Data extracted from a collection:
_ _ _

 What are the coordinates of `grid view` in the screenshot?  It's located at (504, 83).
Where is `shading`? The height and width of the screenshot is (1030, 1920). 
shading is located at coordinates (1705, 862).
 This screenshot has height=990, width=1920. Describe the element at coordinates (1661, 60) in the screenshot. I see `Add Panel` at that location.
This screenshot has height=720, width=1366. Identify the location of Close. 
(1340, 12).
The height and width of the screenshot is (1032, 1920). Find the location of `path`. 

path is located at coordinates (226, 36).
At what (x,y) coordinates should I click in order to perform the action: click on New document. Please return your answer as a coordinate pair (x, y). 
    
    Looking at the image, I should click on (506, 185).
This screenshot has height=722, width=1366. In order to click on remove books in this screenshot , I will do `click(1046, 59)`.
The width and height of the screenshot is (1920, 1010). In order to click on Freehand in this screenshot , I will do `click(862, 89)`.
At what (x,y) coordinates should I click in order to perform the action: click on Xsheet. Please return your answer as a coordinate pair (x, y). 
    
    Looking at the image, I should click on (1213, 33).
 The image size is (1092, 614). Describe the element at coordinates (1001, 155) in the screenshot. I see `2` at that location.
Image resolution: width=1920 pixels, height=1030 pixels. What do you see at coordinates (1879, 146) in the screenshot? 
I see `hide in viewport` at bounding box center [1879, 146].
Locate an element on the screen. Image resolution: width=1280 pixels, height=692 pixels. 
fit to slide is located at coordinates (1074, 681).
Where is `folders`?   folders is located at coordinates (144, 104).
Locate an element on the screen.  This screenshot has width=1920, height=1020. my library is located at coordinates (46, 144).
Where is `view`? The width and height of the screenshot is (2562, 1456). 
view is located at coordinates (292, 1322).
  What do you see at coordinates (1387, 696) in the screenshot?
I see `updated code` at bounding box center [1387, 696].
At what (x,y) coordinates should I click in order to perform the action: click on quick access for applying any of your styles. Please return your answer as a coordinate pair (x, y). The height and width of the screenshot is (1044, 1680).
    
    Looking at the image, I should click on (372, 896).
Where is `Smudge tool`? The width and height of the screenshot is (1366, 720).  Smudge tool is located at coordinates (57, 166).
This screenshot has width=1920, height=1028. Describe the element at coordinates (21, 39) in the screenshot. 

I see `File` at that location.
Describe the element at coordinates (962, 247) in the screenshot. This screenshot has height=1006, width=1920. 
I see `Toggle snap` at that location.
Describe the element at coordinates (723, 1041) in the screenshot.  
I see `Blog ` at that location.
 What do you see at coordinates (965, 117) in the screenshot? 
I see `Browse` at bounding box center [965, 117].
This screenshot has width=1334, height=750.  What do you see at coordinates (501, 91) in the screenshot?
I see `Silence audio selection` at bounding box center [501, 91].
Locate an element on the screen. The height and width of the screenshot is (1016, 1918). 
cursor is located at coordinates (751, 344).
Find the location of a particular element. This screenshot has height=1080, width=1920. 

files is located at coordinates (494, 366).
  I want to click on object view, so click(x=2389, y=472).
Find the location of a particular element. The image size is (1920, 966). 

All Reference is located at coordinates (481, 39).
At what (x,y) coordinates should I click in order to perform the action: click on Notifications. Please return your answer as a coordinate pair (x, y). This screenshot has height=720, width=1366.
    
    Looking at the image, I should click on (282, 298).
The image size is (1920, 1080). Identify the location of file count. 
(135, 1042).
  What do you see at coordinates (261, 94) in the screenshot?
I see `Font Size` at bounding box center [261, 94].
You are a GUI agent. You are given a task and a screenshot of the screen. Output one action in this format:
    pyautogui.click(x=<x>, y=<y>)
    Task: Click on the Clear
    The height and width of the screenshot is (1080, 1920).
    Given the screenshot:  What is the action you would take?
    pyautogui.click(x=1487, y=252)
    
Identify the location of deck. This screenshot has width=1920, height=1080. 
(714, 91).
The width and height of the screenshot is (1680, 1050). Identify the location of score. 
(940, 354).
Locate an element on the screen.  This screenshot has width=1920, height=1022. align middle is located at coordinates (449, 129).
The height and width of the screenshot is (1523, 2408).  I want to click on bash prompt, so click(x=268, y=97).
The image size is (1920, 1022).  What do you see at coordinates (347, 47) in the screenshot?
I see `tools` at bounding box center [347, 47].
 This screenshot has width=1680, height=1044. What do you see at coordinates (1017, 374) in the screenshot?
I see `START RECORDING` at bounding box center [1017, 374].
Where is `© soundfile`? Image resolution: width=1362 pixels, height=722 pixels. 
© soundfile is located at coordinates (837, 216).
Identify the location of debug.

_ _ _

Transcribe every one of the records above word for word, keeping each line as it is.

 What are the coordinates of `grid view` in the screenshot?  It's located at (504, 83).
Where is `shading`? The height and width of the screenshot is (1030, 1920). 
shading is located at coordinates (1705, 862).
 This screenshot has height=990, width=1920. Describe the element at coordinates (1661, 60) in the screenshot. I see `Add Panel` at that location.
This screenshot has height=720, width=1366. Identify the location of Close. 
(1340, 12).
The height and width of the screenshot is (1032, 1920). Find the location of `path`. 

path is located at coordinates (226, 36).
At what (x,y) coordinates should I click in order to perform the action: click on New document. Please return your answer as a coordinate pair (x, y). 
    
    Looking at the image, I should click on (506, 185).
This screenshot has height=722, width=1366. In order to click on remove books in this screenshot , I will do `click(1046, 59)`.
The width and height of the screenshot is (1920, 1010). In order to click on Freehand in this screenshot , I will do `click(862, 89)`.
At what (x,y) coordinates should I click in order to perform the action: click on Xsheet. Please return your answer as a coordinate pair (x, y). 
    
    Looking at the image, I should click on (1213, 33).
 The image size is (1092, 614). Describe the element at coordinates (1001, 155) in the screenshot. I see `2` at that location.
Image resolution: width=1920 pixels, height=1030 pixels. What do you see at coordinates (1879, 146) in the screenshot? 
I see `hide in viewport` at bounding box center [1879, 146].
Locate an element on the screen. Image resolution: width=1280 pixels, height=692 pixels. 
fit to slide is located at coordinates (1074, 681).
Where is `folders`?   folders is located at coordinates (144, 104).
Locate an element on the screen.  This screenshot has width=1920, height=1020. my library is located at coordinates (46, 144).
Where is `view`? The width and height of the screenshot is (2562, 1456). 
view is located at coordinates (292, 1322).
  What do you see at coordinates (1387, 696) in the screenshot?
I see `updated code` at bounding box center [1387, 696].
At what (x,y) coordinates should I click in order to perform the action: click on quick access for applying any of your styles. Please return your answer as a coordinate pair (x, y). The height and width of the screenshot is (1044, 1680).
    
    Looking at the image, I should click on (372, 896).
Where is `Smudge tool`? The width and height of the screenshot is (1366, 720).  Smudge tool is located at coordinates (57, 166).
This screenshot has width=1920, height=1028. Describe the element at coordinates (21, 39) in the screenshot. 

I see `File` at that location.
Describe the element at coordinates (962, 247) in the screenshot. This screenshot has height=1006, width=1920. 
I see `Toggle snap` at that location.
Describe the element at coordinates (723, 1041) in the screenshot.  
I see `Blog ` at that location.
 What do you see at coordinates (965, 117) in the screenshot? 
I see `Browse` at bounding box center [965, 117].
This screenshot has width=1334, height=750.  What do you see at coordinates (501, 91) in the screenshot?
I see `Silence audio selection` at bounding box center [501, 91].
Locate an element on the screen. The height and width of the screenshot is (1016, 1918). 
cursor is located at coordinates (751, 344).
Find the location of a particular element. This screenshot has height=1080, width=1920. 

files is located at coordinates (494, 366).
  I want to click on object view, so click(x=2389, y=472).
Find the location of a particular element. The image size is (1920, 966). 

All Reference is located at coordinates (481, 39).
At what (x,y) coordinates should I click in order to perform the action: click on Notifications. Please return your answer as a coordinate pair (x, y). This screenshot has height=720, width=1366.
    
    Looking at the image, I should click on (282, 298).
The image size is (1920, 1080). Identify the location of file count. 
(135, 1042).
  What do you see at coordinates (261, 94) in the screenshot?
I see `Font Size` at bounding box center [261, 94].
You are a GUI agent. You are given a task and a screenshot of the screen. Output one action in this format:
    pyautogui.click(x=<x>, y=<y>)
    Task: Click on the Clear
    The height and width of the screenshot is (1080, 1920).
    Given the screenshot:  What is the action you would take?
    pyautogui.click(x=1487, y=252)
    
Identify the location of deck. This screenshot has width=1920, height=1080. 
(714, 91).
The width and height of the screenshot is (1680, 1050). Identify the location of score. 
(940, 354).
Locate an element on the screen.  This screenshot has width=1920, height=1022. align middle is located at coordinates (449, 129).
The height and width of the screenshot is (1523, 2408).  I want to click on bash prompt, so click(x=268, y=97).
The image size is (1920, 1022).  What do you see at coordinates (347, 47) in the screenshot?
I see `tools` at bounding box center [347, 47].
 This screenshot has width=1680, height=1044. What do you see at coordinates (1017, 374) in the screenshot?
I see `START RECORDING` at bounding box center [1017, 374].
Where is `© soundfile`? Image resolution: width=1362 pixels, height=722 pixels. 
© soundfile is located at coordinates (837, 216).
Identify the location of debug.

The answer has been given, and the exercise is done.